Czy są gdzieś blogi o zarabianiu NIE z reklam i handlu akcjami?

Od kiedy założyłem tego bloga staram się znaleźć blogi o podobnej tematyce. Poza jednym, może dwoma wyjątkami jestem trochę zawiedziony. Większość blogów o dążeniu do miliona:
a) nie ma w ogóle wpisów lub ma jeden dwa sprzed kilku lat
b) ma kilka wpisów o tym jak udaje się zarobić kilkaset złotych po czym przestają działać
c) traktuje o "inwestowaniu" na giełdzie, czyli tak naprawdę o handlu akcjami
d) traktuje o zarabianiu na reklamach, co moim zdaniem jest słabym pomysłem dochodzenia do miliona.

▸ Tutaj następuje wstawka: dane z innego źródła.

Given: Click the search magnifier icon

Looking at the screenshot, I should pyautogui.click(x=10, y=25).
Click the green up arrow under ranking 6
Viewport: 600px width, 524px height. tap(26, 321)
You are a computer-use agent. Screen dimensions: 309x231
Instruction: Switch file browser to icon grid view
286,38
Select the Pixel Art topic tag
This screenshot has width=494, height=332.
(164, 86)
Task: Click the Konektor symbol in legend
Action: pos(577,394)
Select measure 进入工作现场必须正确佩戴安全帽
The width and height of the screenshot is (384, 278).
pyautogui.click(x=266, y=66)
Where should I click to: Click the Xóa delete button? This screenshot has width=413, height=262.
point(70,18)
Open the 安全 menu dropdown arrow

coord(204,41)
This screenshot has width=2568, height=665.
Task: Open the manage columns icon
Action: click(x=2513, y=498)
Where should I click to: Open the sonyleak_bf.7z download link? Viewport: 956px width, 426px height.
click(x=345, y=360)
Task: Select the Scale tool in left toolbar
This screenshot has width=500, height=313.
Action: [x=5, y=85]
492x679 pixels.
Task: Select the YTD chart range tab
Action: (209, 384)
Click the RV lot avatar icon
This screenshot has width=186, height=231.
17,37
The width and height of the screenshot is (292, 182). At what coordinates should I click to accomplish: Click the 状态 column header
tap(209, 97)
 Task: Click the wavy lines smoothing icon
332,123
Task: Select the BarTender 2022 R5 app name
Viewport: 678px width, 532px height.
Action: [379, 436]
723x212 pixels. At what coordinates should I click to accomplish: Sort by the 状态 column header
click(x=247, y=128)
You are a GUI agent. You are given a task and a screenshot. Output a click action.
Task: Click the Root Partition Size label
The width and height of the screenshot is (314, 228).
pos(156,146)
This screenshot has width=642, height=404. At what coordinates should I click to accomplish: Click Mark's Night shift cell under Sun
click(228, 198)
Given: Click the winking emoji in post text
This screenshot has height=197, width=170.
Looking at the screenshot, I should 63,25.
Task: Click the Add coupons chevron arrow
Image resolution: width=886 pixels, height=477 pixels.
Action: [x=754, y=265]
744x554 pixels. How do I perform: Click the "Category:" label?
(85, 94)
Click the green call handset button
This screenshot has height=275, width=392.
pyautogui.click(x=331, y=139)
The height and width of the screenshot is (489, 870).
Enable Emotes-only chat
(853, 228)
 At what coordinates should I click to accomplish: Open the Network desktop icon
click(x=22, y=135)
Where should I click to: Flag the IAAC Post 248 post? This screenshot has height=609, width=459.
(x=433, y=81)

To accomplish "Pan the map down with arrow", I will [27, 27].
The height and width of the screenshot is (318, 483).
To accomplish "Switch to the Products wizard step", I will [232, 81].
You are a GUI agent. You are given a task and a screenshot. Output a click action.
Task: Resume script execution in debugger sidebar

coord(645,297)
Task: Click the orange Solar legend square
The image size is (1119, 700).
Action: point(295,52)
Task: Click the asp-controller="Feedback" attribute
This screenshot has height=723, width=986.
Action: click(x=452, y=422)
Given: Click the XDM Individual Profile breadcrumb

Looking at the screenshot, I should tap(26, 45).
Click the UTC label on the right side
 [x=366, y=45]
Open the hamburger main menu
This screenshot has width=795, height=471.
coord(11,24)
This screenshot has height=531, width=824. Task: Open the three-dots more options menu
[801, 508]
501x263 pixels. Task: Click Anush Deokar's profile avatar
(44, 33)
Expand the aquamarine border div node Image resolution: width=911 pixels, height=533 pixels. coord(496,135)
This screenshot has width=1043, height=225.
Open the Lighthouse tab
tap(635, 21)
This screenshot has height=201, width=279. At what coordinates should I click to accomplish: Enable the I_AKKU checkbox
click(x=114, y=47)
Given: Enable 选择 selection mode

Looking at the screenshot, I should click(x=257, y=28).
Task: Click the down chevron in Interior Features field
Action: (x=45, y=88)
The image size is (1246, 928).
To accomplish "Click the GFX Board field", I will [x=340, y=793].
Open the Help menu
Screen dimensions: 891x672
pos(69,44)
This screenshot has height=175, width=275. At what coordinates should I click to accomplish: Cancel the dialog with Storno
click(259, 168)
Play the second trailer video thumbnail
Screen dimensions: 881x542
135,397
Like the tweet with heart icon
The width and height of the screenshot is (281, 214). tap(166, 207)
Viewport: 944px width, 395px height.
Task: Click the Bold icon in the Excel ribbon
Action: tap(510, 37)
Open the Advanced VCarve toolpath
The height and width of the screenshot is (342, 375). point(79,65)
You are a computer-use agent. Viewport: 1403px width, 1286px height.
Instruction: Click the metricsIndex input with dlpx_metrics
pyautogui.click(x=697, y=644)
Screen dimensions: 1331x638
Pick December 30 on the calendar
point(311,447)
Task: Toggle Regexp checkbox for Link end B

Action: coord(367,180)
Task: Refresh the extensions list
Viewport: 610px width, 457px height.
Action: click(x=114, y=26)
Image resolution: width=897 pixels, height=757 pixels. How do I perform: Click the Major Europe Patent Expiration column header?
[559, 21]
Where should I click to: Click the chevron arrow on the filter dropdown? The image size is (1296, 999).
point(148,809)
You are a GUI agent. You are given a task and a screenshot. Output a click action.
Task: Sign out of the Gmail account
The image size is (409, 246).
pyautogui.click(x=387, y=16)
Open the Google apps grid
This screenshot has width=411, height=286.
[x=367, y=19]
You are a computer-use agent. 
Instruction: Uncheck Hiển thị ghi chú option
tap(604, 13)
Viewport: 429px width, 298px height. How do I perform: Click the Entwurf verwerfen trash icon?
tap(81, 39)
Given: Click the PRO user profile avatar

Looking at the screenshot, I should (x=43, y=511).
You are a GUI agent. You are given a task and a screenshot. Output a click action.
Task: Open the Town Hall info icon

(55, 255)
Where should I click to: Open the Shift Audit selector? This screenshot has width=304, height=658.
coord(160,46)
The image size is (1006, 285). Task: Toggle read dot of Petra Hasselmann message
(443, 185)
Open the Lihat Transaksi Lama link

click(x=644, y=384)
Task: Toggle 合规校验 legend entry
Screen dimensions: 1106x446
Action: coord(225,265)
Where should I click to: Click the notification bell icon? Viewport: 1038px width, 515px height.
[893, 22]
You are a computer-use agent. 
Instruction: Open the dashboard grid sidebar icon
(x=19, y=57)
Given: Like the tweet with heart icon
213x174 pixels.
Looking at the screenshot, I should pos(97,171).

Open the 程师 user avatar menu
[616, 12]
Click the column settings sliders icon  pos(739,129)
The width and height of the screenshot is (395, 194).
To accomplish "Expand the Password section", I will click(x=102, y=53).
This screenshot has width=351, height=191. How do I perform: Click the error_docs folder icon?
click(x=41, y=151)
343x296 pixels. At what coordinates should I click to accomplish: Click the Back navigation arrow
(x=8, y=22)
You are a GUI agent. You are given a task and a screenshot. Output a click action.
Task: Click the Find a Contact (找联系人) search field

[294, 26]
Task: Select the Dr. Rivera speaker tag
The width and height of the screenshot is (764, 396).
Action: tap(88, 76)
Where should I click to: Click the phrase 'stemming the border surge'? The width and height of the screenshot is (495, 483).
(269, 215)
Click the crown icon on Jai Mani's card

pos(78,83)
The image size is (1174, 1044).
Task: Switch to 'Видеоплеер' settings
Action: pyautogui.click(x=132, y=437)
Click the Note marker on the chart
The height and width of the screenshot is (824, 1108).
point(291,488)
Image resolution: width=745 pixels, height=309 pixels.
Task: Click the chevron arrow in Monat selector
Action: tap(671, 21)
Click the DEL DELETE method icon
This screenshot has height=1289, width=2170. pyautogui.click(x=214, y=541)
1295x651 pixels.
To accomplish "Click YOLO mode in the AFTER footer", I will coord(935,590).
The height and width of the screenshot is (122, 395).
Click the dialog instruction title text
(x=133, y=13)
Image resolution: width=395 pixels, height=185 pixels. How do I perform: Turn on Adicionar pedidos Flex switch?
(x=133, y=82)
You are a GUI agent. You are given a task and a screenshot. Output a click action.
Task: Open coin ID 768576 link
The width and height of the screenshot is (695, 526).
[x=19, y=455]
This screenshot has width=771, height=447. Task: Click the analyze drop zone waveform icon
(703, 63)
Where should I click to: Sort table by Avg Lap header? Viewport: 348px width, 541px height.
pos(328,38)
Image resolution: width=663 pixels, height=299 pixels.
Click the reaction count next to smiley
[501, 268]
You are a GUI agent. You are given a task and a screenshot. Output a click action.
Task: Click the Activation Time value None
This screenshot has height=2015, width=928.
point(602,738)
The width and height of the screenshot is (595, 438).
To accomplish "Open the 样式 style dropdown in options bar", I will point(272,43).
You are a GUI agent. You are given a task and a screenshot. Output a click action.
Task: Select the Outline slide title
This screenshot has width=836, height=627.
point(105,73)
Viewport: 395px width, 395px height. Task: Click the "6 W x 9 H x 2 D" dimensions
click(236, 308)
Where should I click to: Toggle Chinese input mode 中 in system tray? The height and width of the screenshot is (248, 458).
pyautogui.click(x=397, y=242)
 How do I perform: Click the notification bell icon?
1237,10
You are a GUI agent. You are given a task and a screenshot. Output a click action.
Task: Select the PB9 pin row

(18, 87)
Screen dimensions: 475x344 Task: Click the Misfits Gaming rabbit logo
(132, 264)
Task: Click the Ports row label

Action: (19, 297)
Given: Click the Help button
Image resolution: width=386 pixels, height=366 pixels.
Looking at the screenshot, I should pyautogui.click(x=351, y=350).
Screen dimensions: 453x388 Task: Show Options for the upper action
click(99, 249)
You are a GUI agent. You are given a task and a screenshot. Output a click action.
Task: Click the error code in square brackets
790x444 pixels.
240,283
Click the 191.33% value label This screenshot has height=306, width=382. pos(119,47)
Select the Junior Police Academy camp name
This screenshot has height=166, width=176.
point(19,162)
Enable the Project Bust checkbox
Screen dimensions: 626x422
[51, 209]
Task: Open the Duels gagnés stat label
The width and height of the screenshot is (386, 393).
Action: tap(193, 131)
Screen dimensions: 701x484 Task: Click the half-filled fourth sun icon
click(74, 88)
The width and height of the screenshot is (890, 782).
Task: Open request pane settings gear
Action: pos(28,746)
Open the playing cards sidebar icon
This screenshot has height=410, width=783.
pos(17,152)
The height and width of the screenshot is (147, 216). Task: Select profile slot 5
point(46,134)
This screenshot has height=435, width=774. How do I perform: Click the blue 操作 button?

Na temat punktów a i b nie ma co pisać.

Punkt c, czyli handel akcjami jest jakąś opcją, ale na swoim przykładzie wiem, że trzeba mieć na to dużo czasu. Praca na etacie często powoduje "luki" w informacjach i dostępie do usług maklerskich, przez co zdarzają się wpadki i zamiast zysku, nagle mamy 5 razy większą stratę.

Punkt d jest najczęstszą dolegliwością. Być może dlatego, że takie blogi zakładają młode osoby, marzące o byciu milionerem i nie posiadające w ogóle kapitału. Zastanawia mnie jedna rzecz: jaki jest stosunek zysku z reklam do czasu zainwestowanego w stworzenie takiego bloga? Jeśli ktoś ma takie doświadczenia bardzo proszę o komentarz, bo mam nieodparte wrażenie, że wyjdzie jakaś złotówka na godzinę. Ja będąc na studiach i mając wolny dzień, czy też nockę szedłem do marketu, by dorobić 50 zł. Pieniędzy mi wprawdzie nie brakowało, ale traktowałem to trochę jak formę ćwiczeń fizycznych i okazję do powiększenia swoich finansów. Teraz wszystkim wydaje się, że w internecie można stworzyć coś, co będzie na siebie zarabiało. A może jednak warto zacząć od normalnej pracy? Nawet jeśli studiuje się dziennie.

Być może mój blog też czeka los blogów z podpunktu b. Być może wiele osób stwierdzi, że się wymądrzam skoro mam możliwość odkładania 2 tys. zł miesięcznie. Jest to jednak wynikiem zdobywania wiedzy przez ostatnie 10 lat. Najpierw 5 lat studiów, później 5 lat pracy. Teraz być może będzie to 5 lat dodatkowego samozatrudnienia, a potem 5 lat prawdziwego inwestowania. Oby.

Jeśli ktoś ma jakieś namiary na blogi osób, które powiększają swój kapitał w inny sposób niż giełda i reklamy, to bardzo proszę o informację. Chętnie poczytam i być może wymienię się doświadczeniami.